Extrait de page |
━━━━━━━━━━━━━━━━━━━━

Tribune libre
Gérard LANGE


       Aujourd’hui, j’ai envie d’écrire sur les sculptures de Gaston. Comme ça, histoire d’entretenir les liens et la discussion entre Gaston et ses amis ; oui, comme ça, mais comment ? Ecrire un petit mot sur un registre de vernissage, c’est souvent problématique ; un article, n’est-ce pas encore plus compliqué ?

       Et si j’écrivais à la façon « critique d’art » sérieux ? Cela pourrait donner à peu près ceci : « … la trajectoire de Gaston FLOQUET, on le remarquera, marie le sens de l’ellipse avec une certaine dérision, s’avère symbolique de notre vie technologique avec ses métamorphoses et ses cassures issues de germinations mécaniques. Et pourtant, Gaston FLOQUET ne souhaite pas se résoudre aux tensions nées des lois du hasard. C’est pourquoi il agence une suite de proportions vibratiles, il convoque la géométrie pour mieux ajuster ses explosions fugaces et fulgurantes. Cet amalgame stabilité/dynamisme obture quelque peu la fécondation d’une écriture pourtant sans ambivalence. Mais cette apparente contrainte lui permet au contraire de mieux déjouer l’équilibre, de ne pas rester captif de cette lumière fragile. Dans des combinatoires extrêmement subtiles et diaphanes, il accroît un ordre, que dis-je, un écheveau architectonique à la fois ténu et tenace. Ainsi, la matrice engendrée par une discipline complexe permet au spectateur d’être in,quiet sans drame, fasciné qu’il est par la juxtaposition de la souplesse et de la robustesse, du creux et du plein, de la tonicité et de l’atonie, de la profondeur et de la superficialité.
Vraiment, ces réseaux métalliques où règne l’harmonie des différentes formes spatiales n’occulte en rien, évidemment, la charge émotionnelle dont est parcourue l’œuvre frémissante et foisonnante de Gaston FLOQUET. »


       Bien sûr, cette forme d’écriture est tentante : avec elle, on ne souffre plus aucune discussion tant on est écrasé par les référents, on s’affranchit de toute émotion (trop dangereux !) et en fin de compte, on se dispense surtout de parler des œuvres.

━━━━━━━━━━━━━━━━━━━━

Données fournies |
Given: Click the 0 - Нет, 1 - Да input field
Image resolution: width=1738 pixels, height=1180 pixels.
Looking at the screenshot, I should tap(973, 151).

━━━━━━━━━━━━━━━━━━━━

Consignes |
A: Dans la tribune, relevez tous les couples de termes opposés dont la juxtaposition fascine le spectateur.
B: Recopiez à l'identique le passage de la tribune allant de « Tribune libre » jusqu'à « encore plus compliqué ? ».

Réponses |
A:
- la souplesse et la robustesse
- le creux et le plein
- la tonicité et l'atonie
- la profondeur et la superficialité

B:
Tribune libre
Gérard LANGE


       Aujourd’hui, j’ai envie d’écrire sur les sculptures de Gaston. Comme ça, histoire d’entretenir les liens et la discussion entre Gaston et ses amis ; oui, comme ça, mais comment ? Ecrire un petit mot sur un registre de vernissage, c’est souvent problématique ; un article, n’est-ce pas encore plus compliqué ?